江青日誌

夢は野山を駆け巡る

「さんてつ」を読んで初めて三陸鉄道の再開の意義を理解した。

さんてつ: 日本鉄道旅行地図帳 三陸鉄道 大震災の記録 (バンチコミックス)

さんてつ: 日本鉄道旅行地図帳 三陸鉄道 大震災の記録 (バンチコミックス)

私は岩手県釜石市の生まれなのですが、三鉄には2回しかたぶん乗ったことがありません。震災後、三鉄の復活に100億以上のお金が必要との報道に、地元の人間ながら、冷ややかな気持ちで沈黙していました。3/10に釜石に戻り、リスタートした桑畑書店で1冊何か本を買おうと思って、店長さんにすすめられ、この本を買いました。

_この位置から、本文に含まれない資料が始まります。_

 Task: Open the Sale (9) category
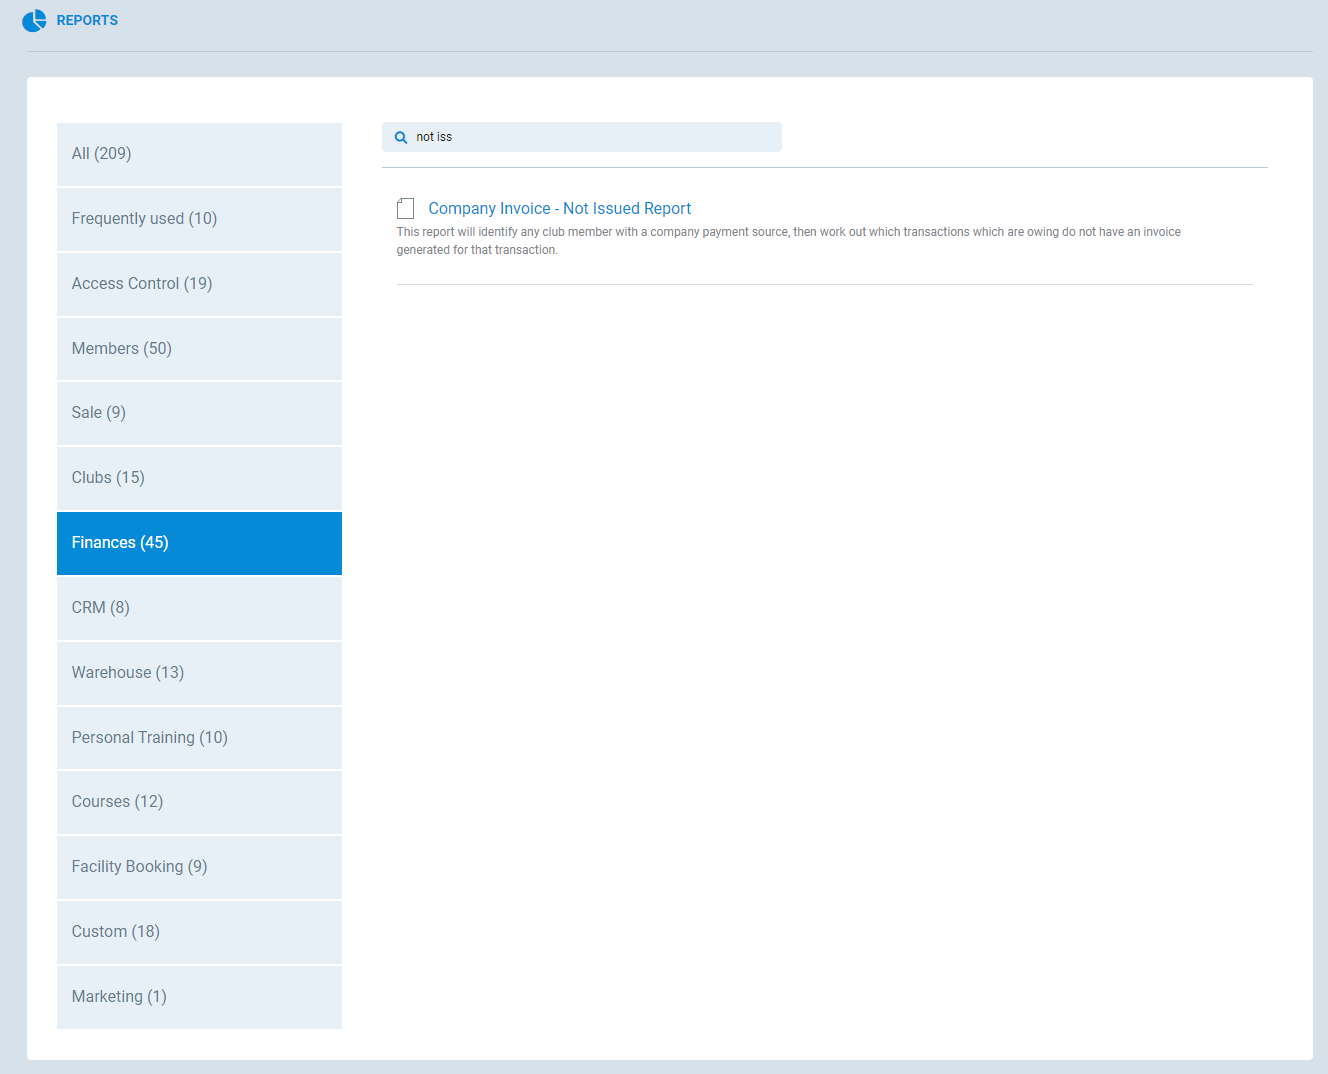[199, 413]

帰りの新幹線の中、涙が止りませんでした。震災直後の対応のきめ細やかさ。何よりも、震災後5日で一部運転再開し、1週間無料で地元の人に希望の光をともした三鉄の企業としての品格にしびれました。「バスで良い」と思いがちだけど、バスなだめな理由を語る大学教授の言葉で、やっと三鉄を復旧させる意味が分かりました。
北リアス線南リアス線の間には、宮古から釜石間を走るJR山田線があります。ここはまだ、JR東日本から復旧計画が出ていません。というか、JR東日本的には、山田線どころではないのでしょう。この際、三鉄に入ってもらって三陸をカバーする鉄道になってほしいものだと、本を読み終えて思いました。未曾有の逆境の中でアイディアを出し、存続に向けてがんばっている三鉄ならば、全線開業しても赤字を出さない経営を目指せるのではないかと思った次第。がんばれ!三鉄!応援したいと思います!

「小澤征爾さんと、音楽について話をする」を読んで思ったこと

小澤征爾さんと、音楽について話をする

小澤征爾さんと、音楽について話をする

小澤征爾が病に倒れた。今も、復活したり倒れたり。私たちは、彼が病気と闘っていること、その上で表現者として活動したいと日々戦っている様を報道を通じて感じながら生きている。まるで、吉本隆明のように、スティーブ・ジョブスのように、死への時間と向き合っている一方で、表現者として魂が燃えている様を、否応なしに我々は見続けなければならない状況に置かれているのだ。本人ももどかしいだろうか、見守る方も苦しい。ましてやファンであればなおさらである。
でも、この本は、その苦しさを持って余りある彼本人の持つ明るさに満ちていた。小澤征爾の音楽にかけるパッションや、その小澤征爾小澤征爾ならしめてきた、様々な恩師や共演者との出会いを、村上春樹の筆によって読める幸福に浸った。
読み終わりたくない本だった。もっと続きが読みたいので、小澤征爾がもっともっと長生きしてくれることを望む。老いていくということはどういうことなのか、存在で教えてくれた吉本隆明のように、生きて生きてほしい。生き急がないでほしいと切に思った。